Exercise requirements | Take the records below and copy them exactly.

--- --- ---

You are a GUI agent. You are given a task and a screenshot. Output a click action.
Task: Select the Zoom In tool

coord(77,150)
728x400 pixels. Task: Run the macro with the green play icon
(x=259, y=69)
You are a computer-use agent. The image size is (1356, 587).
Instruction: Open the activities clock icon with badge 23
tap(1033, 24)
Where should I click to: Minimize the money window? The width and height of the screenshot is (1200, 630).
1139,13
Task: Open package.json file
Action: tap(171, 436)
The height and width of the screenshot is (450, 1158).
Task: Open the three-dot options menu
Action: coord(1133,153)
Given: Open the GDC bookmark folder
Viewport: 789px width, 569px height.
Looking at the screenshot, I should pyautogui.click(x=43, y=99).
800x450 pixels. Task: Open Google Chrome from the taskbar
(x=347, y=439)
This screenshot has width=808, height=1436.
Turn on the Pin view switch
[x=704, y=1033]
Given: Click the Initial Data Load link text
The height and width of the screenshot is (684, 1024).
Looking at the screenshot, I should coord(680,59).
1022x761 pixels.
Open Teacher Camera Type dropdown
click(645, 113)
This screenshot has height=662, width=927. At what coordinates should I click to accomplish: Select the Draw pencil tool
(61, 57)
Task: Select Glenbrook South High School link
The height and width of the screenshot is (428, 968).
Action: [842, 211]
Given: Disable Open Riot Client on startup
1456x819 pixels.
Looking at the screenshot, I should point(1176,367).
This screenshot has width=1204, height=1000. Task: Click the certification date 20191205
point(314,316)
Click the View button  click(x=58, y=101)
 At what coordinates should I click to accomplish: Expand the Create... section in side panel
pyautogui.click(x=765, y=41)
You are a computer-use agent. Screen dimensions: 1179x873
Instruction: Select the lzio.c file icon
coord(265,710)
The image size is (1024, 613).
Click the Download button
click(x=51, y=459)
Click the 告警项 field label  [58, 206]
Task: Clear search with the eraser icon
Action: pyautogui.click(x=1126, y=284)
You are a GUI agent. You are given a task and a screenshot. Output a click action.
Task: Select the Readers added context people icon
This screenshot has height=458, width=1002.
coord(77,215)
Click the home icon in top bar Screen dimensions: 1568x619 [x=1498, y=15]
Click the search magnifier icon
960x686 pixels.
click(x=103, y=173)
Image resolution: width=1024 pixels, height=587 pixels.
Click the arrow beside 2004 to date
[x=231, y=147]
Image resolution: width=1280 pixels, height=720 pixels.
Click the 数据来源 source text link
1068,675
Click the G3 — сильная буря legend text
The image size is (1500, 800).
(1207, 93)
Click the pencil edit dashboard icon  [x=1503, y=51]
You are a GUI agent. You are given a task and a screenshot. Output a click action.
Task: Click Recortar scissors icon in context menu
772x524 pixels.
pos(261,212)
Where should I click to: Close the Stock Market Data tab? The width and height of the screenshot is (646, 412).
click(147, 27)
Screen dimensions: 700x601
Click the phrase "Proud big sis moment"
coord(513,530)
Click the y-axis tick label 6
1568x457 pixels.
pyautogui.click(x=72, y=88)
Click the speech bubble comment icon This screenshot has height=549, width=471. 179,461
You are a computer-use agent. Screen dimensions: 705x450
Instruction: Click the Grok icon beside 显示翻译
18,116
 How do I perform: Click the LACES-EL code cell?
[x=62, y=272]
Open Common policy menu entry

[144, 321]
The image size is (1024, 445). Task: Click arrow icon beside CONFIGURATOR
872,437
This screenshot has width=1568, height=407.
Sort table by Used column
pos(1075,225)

--- --- ---

Your solution |
You are a GUI agent. You are given a task and a screenshot. Output a click action.
Task: Select the Zoom In tool

coord(77,150)
728x400 pixels. Task: Run the macro with the green play icon
(x=259, y=69)
You are a computer-use agent. The image size is (1356, 587).
Instruction: Open the activities clock icon with badge 23
tap(1033, 24)
Where should I click to: Minimize the money window? The width and height of the screenshot is (1200, 630).
1139,13
Task: Open package.json file
Action: tap(171, 436)
The height and width of the screenshot is (450, 1158).
Task: Open the three-dot options menu
Action: coord(1133,153)
Given: Open the GDC bookmark folder
Viewport: 789px width, 569px height.
Looking at the screenshot, I should pyautogui.click(x=43, y=99).
800x450 pixels. Task: Open Google Chrome from the taskbar
(x=347, y=439)
This screenshot has width=808, height=1436.
Turn on the Pin view switch
[x=704, y=1033]
Given: Click the Initial Data Load link text
The height and width of the screenshot is (684, 1024).
Looking at the screenshot, I should coord(680,59).
1022x761 pixels.
Open Teacher Camera Type dropdown
click(645, 113)
This screenshot has height=662, width=927. At what coordinates should I click to accomplish: Select the Draw pencil tool
(61, 57)
Task: Select Glenbrook South High School link
The height and width of the screenshot is (428, 968).
Action: [842, 211]
Given: Disable Open Riot Client on startup
1456x819 pixels.
Looking at the screenshot, I should point(1176,367).
This screenshot has width=1204, height=1000. Task: Click the certification date 20191205
point(314,316)
Click the View button  click(x=58, y=101)
 At what coordinates should I click to accomplish: Expand the Create... section in side panel
pyautogui.click(x=765, y=41)
You are a computer-use agent. Screen dimensions: 1179x873
Instruction: Select the lzio.c file icon
coord(265,710)
The image size is (1024, 613).
Click the Download button
click(x=51, y=459)
Click the 告警项 field label  [58, 206]
Task: Clear search with the eraser icon
Action: pyautogui.click(x=1126, y=284)
You are a GUI agent. You are given a task and a screenshot. Output a click action.
Task: Select the Readers added context people icon
This screenshot has height=458, width=1002.
coord(77,215)
Click the home icon in top bar Screen dimensions: 1568x619 [x=1498, y=15]
Click the search magnifier icon
960x686 pixels.
click(x=103, y=173)
Image resolution: width=1024 pixels, height=587 pixels.
Click the arrow beside 2004 to date
[x=231, y=147]
Image resolution: width=1280 pixels, height=720 pixels.
Click the 数据来源 source text link
1068,675
Click the G3 — сильная буря legend text
The image size is (1500, 800).
(1207, 93)
Click the pencil edit dashboard icon  [x=1503, y=51]
You are a GUI agent. You are given a task and a screenshot. Output a click action.
Task: Click Recortar scissors icon in context menu
772x524 pixels.
pos(261,212)
Where should I click to: Close the Stock Market Data tab? The width and height of the screenshot is (646, 412).
click(147, 27)
Screen dimensions: 700x601
Click the phrase "Proud big sis moment"
coord(513,530)
Click the y-axis tick label 6
1568x457 pixels.
pyautogui.click(x=72, y=88)
Click the speech bubble comment icon This screenshot has height=549, width=471. 179,461
You are a computer-use agent. Screen dimensions: 705x450
Instruction: Click the Grok icon beside 显示翻译
18,116
 How do I perform: Click the LACES-EL code cell?
[x=62, y=272]
Open Common policy menu entry

[144, 321]
The image size is (1024, 445). Task: Click arrow icon beside CONFIGURATOR
872,437
This screenshot has width=1568, height=407.
Sort table by Used column
pos(1075,225)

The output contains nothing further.